The relevance of Cech is disclosed above with relation to claim 1. Regarding claim 5, Cech teaches comparing a length of the user's another voice with a length of a predetermined response (“In some embodiments, the audio samples are the above described voice tokens 45 that have been parsed from at least one speech input 42” where the speech and keyword phrase and command recognition includes “compar[ing] interim period times 715 with a command spacing time value constant {a length}” of the audio samples {of the user’s another voice} “corresponding to an expected interim time value {with a length…} between commands in a valid command data set {…of a predetermined response}. Cech, ¶ [0060]); and determining that the word in the another inquiry is the predetermined keyword based on the comparison of the length of the user's another voice with the length of the predetermined response (“Tracking the interim periods during known command audio signal transmission {…based on the comparison of the length of the user's another voice with the length of the predetermined response} is one aspect of training a speech recognition system to identify a voice token {determines that the word in the another inquiry…} as either a keyword phrase or command or a portion of a keyword phrase or command {…is the predetermined keyword…}.; Cech, ¶ [0060]).
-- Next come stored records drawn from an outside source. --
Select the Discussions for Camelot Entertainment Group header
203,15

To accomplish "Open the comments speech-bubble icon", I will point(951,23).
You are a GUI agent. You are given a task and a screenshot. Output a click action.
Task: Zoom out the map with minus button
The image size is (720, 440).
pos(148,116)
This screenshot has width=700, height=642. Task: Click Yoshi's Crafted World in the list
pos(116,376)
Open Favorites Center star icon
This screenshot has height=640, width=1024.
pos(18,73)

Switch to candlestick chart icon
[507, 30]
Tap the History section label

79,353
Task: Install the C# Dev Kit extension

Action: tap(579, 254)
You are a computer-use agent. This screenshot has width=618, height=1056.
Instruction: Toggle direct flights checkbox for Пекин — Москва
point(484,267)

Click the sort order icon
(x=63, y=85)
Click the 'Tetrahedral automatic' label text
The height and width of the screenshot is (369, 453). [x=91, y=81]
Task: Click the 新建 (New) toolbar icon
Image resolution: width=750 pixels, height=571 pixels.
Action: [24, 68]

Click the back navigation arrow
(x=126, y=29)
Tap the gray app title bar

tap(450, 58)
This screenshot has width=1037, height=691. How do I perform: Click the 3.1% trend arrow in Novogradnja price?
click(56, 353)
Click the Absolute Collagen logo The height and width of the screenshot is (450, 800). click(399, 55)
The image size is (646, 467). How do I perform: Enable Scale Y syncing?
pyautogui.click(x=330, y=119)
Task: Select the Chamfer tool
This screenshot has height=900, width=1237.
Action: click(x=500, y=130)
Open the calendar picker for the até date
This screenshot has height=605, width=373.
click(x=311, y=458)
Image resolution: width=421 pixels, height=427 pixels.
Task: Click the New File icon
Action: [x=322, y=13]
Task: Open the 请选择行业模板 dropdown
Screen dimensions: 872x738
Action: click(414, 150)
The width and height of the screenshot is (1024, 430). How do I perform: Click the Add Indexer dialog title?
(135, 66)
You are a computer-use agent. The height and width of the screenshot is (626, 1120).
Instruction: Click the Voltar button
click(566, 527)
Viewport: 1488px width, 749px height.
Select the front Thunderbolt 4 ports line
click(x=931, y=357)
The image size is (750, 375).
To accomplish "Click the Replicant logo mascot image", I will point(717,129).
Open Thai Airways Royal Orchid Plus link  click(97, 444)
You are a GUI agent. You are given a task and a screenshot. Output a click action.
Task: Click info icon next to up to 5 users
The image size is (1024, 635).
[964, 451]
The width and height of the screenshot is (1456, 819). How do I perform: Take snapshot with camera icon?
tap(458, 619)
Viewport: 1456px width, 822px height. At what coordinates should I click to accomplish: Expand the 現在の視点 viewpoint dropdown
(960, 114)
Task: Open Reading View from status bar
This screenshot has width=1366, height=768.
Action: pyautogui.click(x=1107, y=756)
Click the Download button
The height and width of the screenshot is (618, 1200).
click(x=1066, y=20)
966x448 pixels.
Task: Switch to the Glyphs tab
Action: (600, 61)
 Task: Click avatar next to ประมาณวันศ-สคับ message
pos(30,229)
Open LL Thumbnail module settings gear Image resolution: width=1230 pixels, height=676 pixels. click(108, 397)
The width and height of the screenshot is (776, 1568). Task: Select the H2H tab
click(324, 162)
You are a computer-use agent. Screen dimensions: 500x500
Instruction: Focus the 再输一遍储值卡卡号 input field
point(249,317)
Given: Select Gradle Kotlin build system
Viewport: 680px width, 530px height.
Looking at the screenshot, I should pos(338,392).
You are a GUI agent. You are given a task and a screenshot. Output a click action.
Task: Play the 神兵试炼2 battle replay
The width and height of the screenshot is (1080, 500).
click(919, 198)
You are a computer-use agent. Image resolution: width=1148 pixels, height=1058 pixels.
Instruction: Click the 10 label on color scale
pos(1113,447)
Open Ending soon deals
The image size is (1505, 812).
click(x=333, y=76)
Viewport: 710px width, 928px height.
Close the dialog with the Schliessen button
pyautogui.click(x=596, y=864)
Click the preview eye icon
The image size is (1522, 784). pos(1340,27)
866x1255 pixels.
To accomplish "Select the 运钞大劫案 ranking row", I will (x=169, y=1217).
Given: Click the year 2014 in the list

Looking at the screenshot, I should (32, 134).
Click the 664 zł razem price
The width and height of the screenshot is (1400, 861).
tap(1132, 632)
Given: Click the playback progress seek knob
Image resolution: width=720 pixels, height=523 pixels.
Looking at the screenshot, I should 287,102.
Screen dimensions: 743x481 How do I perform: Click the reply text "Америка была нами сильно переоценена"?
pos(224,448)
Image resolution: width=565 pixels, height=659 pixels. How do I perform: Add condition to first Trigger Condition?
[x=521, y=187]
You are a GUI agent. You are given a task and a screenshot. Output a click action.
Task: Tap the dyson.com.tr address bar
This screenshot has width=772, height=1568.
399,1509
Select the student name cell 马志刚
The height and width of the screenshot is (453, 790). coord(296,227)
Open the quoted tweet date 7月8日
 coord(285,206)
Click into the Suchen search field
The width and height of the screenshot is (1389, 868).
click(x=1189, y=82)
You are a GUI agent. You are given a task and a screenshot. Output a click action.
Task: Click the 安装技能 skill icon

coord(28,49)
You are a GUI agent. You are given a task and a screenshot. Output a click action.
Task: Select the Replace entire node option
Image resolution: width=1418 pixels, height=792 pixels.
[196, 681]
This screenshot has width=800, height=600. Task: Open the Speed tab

It would have been prima facie obvious to one of ordinary skill in the art before the effective filing date of the claimed invention to have modified the systems and methods for a context-aware Chen to incorporate the teachings of Cech to include comparing a length of the user's another voice with a length of a predetermined response; and determining that the word in the another inquiry is the predetermined keyword based on the comparison of the length of the user's another voice with the length of the predetermined response. The speech recognition system uses length of the audio signal, among other “out-of-band information,” which provides a “credible way … to double check a perceived speech input,” as recognized by Cech. (Cech, ¶ [0006]).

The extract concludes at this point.